Institutional Shareholder Services (ISS) has launched a way for its investor clients to oversee the creation and application of their custom voting policies. PolicyEngine lets clients model their proxy voting policy and analyze how potential changes in a policy may have impacted past voting decisions and meeting outcomes.

Union Investment, the German asset manager that owns 1% of Daimler AG, has called on the auto giant to pull out of Formula One, saying its participation does not help it sell more cars and poses a reputational risk. “Daimler justifies its participation by highlighting the marketing bonus Formula One racing gives it in Asia and the Middle East,” financial daily Börsen-Zeitung quoted Union engagement head Ingo Speich as saying. “But this is not reflected in sales there.” Speich added that it wasn’t appropriate for a prestigious brand like Daimler to be associated with the scandal-plagued sport.

The Securities and Exchange Commission has dropped its plans to consider whether listed companies should disclose their political spending, according to a Washington Post report citing the SEC’s 2014 priority list. The Post said the item slipped off next year’s agenda “without any formal explanation”, adding the SEC declined to comment.

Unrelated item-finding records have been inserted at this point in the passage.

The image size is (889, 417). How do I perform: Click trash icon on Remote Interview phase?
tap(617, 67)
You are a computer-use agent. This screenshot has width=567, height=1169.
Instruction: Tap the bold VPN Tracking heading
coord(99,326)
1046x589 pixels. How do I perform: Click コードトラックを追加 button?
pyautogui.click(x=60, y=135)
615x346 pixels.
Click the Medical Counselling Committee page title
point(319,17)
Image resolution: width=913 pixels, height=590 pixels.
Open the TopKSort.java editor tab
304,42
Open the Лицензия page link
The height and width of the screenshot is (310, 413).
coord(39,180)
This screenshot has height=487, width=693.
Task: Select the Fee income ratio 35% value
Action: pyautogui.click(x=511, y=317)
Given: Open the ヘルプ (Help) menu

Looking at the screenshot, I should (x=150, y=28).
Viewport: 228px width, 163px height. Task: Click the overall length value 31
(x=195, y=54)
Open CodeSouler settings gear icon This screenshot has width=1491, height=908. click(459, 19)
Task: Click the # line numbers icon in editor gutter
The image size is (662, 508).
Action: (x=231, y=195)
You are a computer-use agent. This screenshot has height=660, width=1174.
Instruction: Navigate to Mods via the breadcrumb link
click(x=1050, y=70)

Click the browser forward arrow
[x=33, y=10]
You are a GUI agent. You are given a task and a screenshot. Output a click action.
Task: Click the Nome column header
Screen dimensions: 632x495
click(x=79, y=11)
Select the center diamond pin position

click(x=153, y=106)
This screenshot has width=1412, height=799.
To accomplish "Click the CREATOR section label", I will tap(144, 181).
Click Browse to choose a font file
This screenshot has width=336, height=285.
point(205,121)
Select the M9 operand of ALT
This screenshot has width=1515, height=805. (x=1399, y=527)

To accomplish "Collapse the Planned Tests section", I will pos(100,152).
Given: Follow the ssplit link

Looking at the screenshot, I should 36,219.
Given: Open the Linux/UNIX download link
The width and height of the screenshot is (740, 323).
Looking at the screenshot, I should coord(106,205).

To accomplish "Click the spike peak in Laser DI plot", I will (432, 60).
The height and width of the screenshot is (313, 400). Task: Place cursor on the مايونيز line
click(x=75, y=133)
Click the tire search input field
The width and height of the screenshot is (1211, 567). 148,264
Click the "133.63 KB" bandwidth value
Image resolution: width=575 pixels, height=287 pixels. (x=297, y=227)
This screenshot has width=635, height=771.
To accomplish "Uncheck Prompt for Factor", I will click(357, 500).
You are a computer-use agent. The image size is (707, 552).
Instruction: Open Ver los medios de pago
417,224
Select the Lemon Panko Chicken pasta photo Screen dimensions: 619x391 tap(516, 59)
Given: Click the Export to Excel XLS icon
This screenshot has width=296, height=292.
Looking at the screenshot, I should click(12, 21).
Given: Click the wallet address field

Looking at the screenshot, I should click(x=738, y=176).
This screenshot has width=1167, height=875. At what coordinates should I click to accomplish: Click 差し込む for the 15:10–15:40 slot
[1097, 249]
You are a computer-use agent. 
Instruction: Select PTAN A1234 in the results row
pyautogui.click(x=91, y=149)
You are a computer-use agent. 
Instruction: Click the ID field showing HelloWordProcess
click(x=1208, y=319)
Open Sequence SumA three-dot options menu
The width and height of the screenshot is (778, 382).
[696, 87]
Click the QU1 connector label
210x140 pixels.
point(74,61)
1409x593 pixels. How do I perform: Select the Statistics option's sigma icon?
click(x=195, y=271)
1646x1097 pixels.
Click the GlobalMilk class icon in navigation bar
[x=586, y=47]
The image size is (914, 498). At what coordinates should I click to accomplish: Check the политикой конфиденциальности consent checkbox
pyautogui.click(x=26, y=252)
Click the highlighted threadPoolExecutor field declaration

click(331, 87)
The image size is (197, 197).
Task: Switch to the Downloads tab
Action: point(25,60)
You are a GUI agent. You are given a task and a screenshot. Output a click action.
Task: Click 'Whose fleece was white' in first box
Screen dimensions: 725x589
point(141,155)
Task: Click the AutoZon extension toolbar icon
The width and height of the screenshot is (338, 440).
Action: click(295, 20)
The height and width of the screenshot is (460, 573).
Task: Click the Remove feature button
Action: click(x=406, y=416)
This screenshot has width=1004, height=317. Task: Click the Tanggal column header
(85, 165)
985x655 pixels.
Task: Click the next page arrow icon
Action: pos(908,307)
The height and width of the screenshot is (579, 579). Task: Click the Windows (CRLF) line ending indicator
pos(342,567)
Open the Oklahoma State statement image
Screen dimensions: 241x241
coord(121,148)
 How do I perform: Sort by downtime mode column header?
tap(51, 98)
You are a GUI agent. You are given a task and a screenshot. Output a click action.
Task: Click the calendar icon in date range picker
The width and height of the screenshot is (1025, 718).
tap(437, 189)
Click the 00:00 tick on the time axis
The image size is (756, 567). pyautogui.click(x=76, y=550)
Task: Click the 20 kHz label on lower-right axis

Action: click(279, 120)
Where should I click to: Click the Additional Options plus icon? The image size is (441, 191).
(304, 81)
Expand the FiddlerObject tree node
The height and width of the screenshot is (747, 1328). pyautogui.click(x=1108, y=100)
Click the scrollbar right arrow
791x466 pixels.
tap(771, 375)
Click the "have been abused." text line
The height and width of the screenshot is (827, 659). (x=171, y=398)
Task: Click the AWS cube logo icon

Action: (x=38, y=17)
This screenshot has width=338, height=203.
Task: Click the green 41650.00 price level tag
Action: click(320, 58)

The Institute of Business Ethics has found that tax avoidance has replaced remuneration as the main public concern about business behaviour. The UK-based institute said the survey, by IPSOS Mori, also showed an improvement in the proportion that think business is behaving ethically since 2012, bringing it back in line with 2011 figures; meanwhile there has been a rise in the proportion saying businesses are behaving less ethically than in 2003.